We evaluated the influence of prenatal exposure to widespread urban air pollutants on the development of self-regulation and social competence in a longitudinal prospective cohort of children born to nonsmoking minority women in New York City.Methods:
Air pollutant exposure was estimated categorically by level of polycyclic aromatic hydrocarbon (PAH)-DNA adducts in maternal blood collected at delivery, providing a biomarker of maternal exposure to PAH over a 2- to 3-month period. Deficient emotional self-regulation (DESR) was defined as moderate elevations on three specific scales of the child behavior checklist (anxious/depressed, aggressive behavior, and attention problems).
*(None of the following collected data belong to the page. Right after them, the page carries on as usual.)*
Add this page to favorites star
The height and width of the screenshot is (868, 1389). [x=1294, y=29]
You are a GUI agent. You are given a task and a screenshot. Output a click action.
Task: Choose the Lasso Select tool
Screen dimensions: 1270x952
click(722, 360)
We used generalized estimating equations to assess the influence of prenatal exposure to PAH on DESR in children at 3–5, 7, 9, and 11 years of age, adjusted for gender and race/ethnicity. Next, we assessed the association of prenatal exposure to PAH with social competence, as measured by the social responsiveness scale (SRS), the association of impaired self-regulation with social competence, and whether impairment in self-regulation mediated the association of prenatal exposure to PAH with social competence.Results:
We detected a significant interaction (at p = .05) of exposure with time, in which the developmental trajectory of self-regulatory capacity was delayed in the exposed children. Multiple linear regression revealed a positive association between presence of PAH-DNA adducts and problems with social competence (p < .04), level of dysregulation and problems with social competence (p < .0001), and evidence that self-regulation mediates the association of prenatal exposure to PAH with social competence (p < .0007).Conclusions:
These data suggest that prenatal exposure to PAH produces long-lasting effects on self-regulatory capacities across early and middle childhood, and that these deficits point to emerging social problems with real-world consequences for high-risk adolescent behaviors in this minority urban cohort.